People in the US sending remittances will typically use Western Union. It can take a few days and can be expensive. Bitcoin can be a better way to do this. It allows individuals without bank accounts to send money back home faster and likely with lower costs. All you need is a smartphone, bitcoin wallet, and you can transfer money.
Store of Value
Let us pretend, that you live in a country where your government is printing money to pay for its large deficits and thereby increasing the supply of the currency. Keeping demand constant, this will likely devalue the currency and lower the currency’s purchasing power – meaning you can buy less stuff with same amount of cash.
During these times investors look for assets with a limited supply that will increase with inflation ie. real estate, fine art, or gold. For thousands of years, gold has been used to store value. There is a limited supply of gold, so in theory, it will hold its value or purchasing power during inflationary times.

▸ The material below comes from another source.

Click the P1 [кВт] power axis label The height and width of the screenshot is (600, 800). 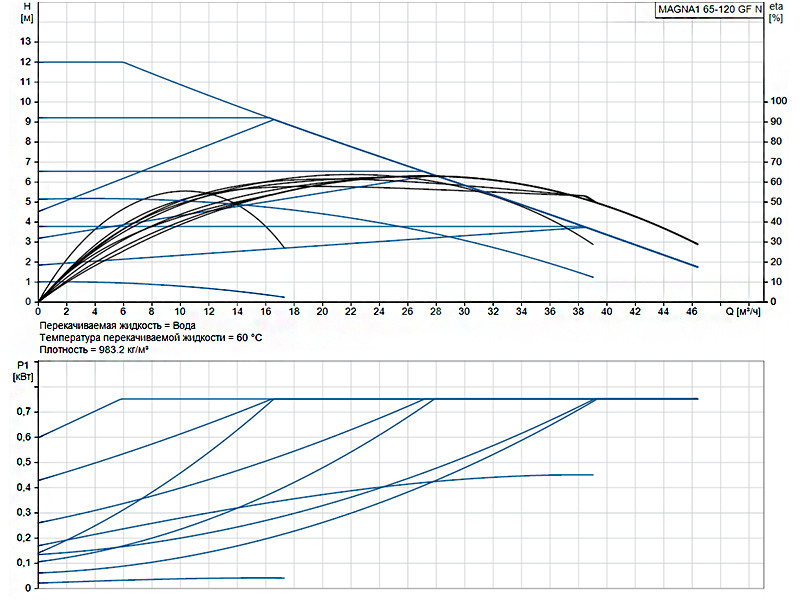pyautogui.click(x=23, y=371)
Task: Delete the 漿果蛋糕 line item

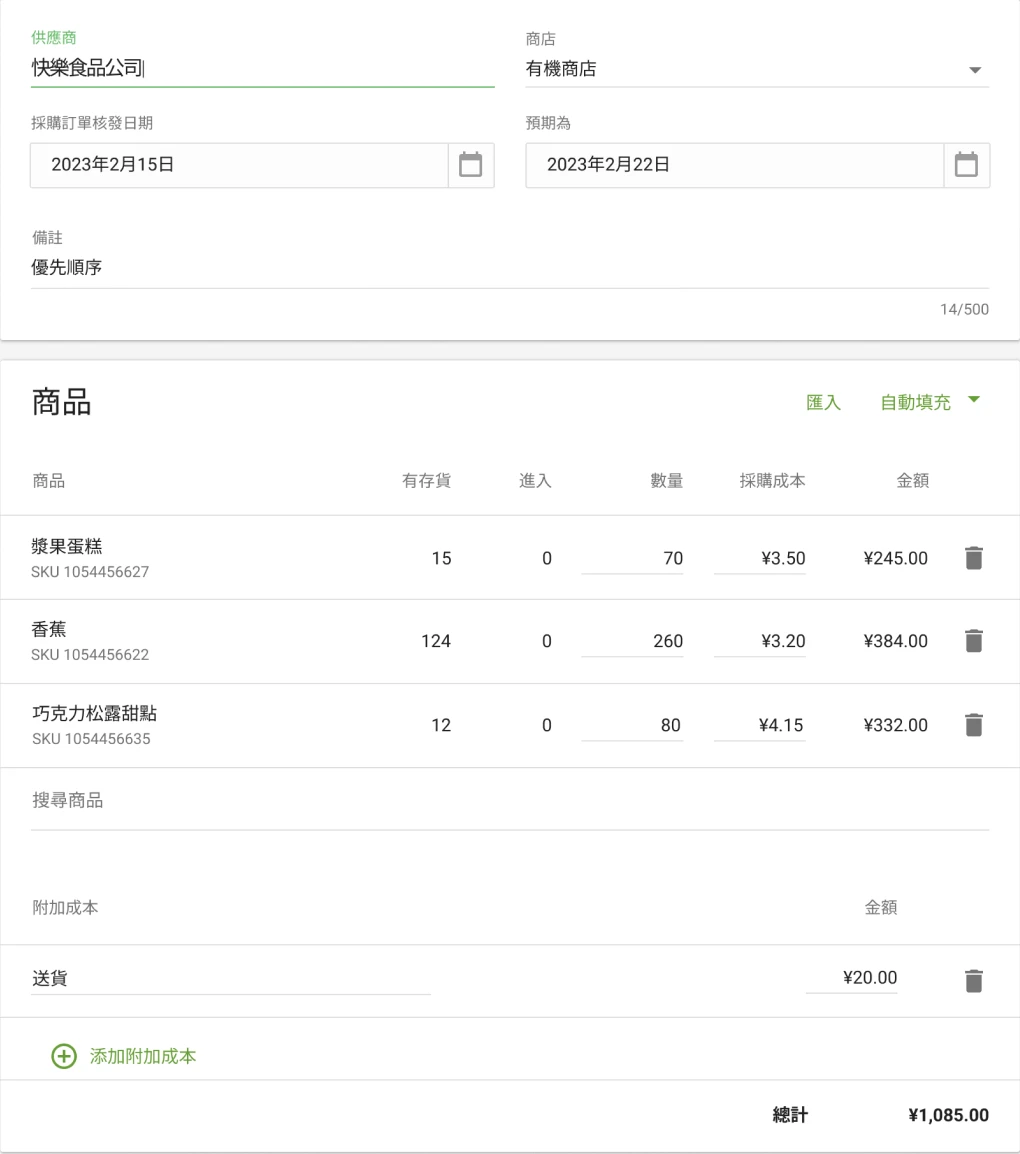Action: pos(973,558)
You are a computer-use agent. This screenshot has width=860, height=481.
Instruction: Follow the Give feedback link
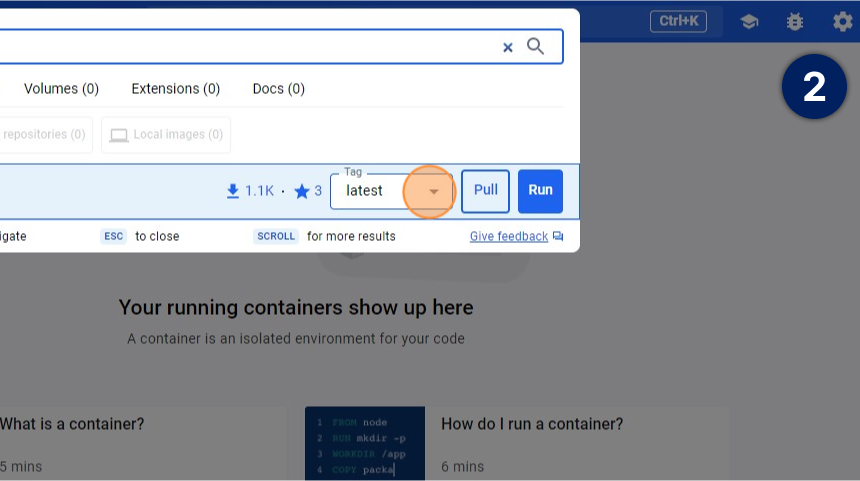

Bitcoin also has a limited supply, written into its code. A maximum of 21 million bitcoins will be created. Many proponents think this is the biggest use case for Bitcoin.
Challenges for Bitcoin
Exchange Risk – The average person must go to an exchange such as Kraken, Coinbase, or Binance to buy bitcoins. In the past, exchanges have been hacked and people have lost all of their bitcoin. The biggest known being Mt. Gox in 2014. It is a good habit to not store your crypto on exchanges rather store offline in cold storage.
Fees can be high – Exchanges can also charge deposits, transfers, withdrawals, and buy/sell spread fees. The lightning network is being rolled out to address this issue.
In-Fighting – There is much internal conflict within the Bitcoin community. Search Roger Ver or Bitcoin block size.
Ease of Use – In its current state the cryptocurrency technology ecosystem is not user-friendly for the average person. Banks make it easy to secure currency without a large education curve. To secure your Bitcoin users must be educated in security practices, terminology such as public and private keys, and how to store this information properly.
Summary
I think cryptocurrency is here to stay. The technology has 2 major use cases 1) It can make sending money cheaper, faster, and more secure than options in the past (Peer-to-Peer Cash) 2) It can be a store of wealth (value).
Over-time the surrounding ecosystem will continue to improve. Exchanges will improve, miners will improve, and users will have a better understanding of the technology. It is unknown whether Bitcoin will continue to be the dominant crypto or if another one will overtake its place.
There are many considerations that one should take before buying cryptocurrencies such as where it fits in an overall portfolio and tax implications when selling.
Let me know your thoughts on crypto and Bitcoin. Are you excited about Bitcoin?
-Mike
Disclaimer: This article is for informational purposes only and is not a recommendation of WealthU Advisors, Michael Uehlein. Past performance may not be indicative of future results and may have been impacted by events and economic conditions that will not prevail in the future. Therefore, it should not be assumed that future performance of any specific security, investment product, or investment strategy referenced in the article, either directly or indirectly, will be profitable or equal to the corresponding indicated performance level(s). No portion of the article shall be construed as a solicitation to buy or sell any specific security or investment product or to engage in any particular investment or financial planning strategy. Any reference to a market index is included for illustrative purposes only, as it is not possible to directly invest in an index. Indices are unmanaged, hypothetical vehicles that serve as market indicators and do not account for the deduction of management fees or transaction costs generally associated with investable products, which otherwise have the effect of reducing the performance of an actual investment portfolio.